INSTRUCTIONS TO FOLLOW:
Write out the material in full, matching each line exactly.

PROVIDED RECORDS:
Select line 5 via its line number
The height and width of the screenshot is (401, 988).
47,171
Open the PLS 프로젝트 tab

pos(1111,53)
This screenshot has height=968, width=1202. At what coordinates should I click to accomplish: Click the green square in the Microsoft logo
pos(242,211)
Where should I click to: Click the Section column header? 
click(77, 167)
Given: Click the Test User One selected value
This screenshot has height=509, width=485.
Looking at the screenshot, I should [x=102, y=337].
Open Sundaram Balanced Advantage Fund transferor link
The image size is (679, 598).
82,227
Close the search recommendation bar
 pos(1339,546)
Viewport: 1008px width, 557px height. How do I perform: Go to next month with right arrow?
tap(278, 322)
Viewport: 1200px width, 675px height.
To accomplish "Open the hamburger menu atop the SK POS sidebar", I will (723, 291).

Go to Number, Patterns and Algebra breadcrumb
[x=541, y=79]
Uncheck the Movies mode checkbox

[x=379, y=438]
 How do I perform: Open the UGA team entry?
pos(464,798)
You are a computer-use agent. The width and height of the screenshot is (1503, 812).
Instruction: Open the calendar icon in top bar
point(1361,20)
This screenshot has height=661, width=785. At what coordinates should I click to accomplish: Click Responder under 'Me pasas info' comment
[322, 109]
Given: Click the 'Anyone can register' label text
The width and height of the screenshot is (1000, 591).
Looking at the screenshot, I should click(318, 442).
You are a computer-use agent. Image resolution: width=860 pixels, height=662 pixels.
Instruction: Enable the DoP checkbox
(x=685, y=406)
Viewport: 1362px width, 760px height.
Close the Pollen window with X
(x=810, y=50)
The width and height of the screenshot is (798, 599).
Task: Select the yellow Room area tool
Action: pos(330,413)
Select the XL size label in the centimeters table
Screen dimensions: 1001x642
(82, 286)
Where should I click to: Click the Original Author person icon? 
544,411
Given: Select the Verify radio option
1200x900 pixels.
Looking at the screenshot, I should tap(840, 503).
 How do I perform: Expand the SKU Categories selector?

THE ANSWER:
Select line 5 via its line number
The height and width of the screenshot is (401, 988).
47,171
Open the PLS 프로젝트 tab

pos(1111,53)
This screenshot has height=968, width=1202. At what coordinates should I click to accomplish: Click the green square in the Microsoft logo
pos(242,211)
Where should I click to: Click the Section column header? 
click(77, 167)
Given: Click the Test User One selected value
This screenshot has height=509, width=485.
Looking at the screenshot, I should [x=102, y=337].
Open Sundaram Balanced Advantage Fund transferor link
The image size is (679, 598).
82,227
Close the search recommendation bar
 pos(1339,546)
Viewport: 1008px width, 557px height. How do I perform: Go to next month with right arrow?
tap(278, 322)
Viewport: 1200px width, 675px height.
To accomplish "Open the hamburger menu atop the SK POS sidebar", I will (723, 291).

Go to Number, Patterns and Algebra breadcrumb
[x=541, y=79]
Uncheck the Movies mode checkbox

[x=379, y=438]
 How do I perform: Open the UGA team entry?
pos(464,798)
You are a computer-use agent. The width and height of the screenshot is (1503, 812).
Instruction: Open the calendar icon in top bar
point(1361,20)
This screenshot has height=661, width=785. At what coordinates should I click to accomplish: Click Responder under 'Me pasas info' comment
[322, 109]
Given: Click the 'Anyone can register' label text
The width and height of the screenshot is (1000, 591).
Looking at the screenshot, I should click(318, 442).
You are a computer-use agent. Image resolution: width=860 pixels, height=662 pixels.
Instruction: Enable the DoP checkbox
(x=685, y=406)
Viewport: 1362px width, 760px height.
Close the Pollen window with X
(x=810, y=50)
The width and height of the screenshot is (798, 599).
Task: Select the yellow Room area tool
Action: pos(330,413)
Select the XL size label in the centimeters table
Screen dimensions: 1001x642
(82, 286)
Where should I click to: Click the Original Author person icon? 
544,411
Given: Select the Verify radio option
1200x900 pixels.
Looking at the screenshot, I should tap(840, 503).
 How do I perform: Expand the SKU Categories selector?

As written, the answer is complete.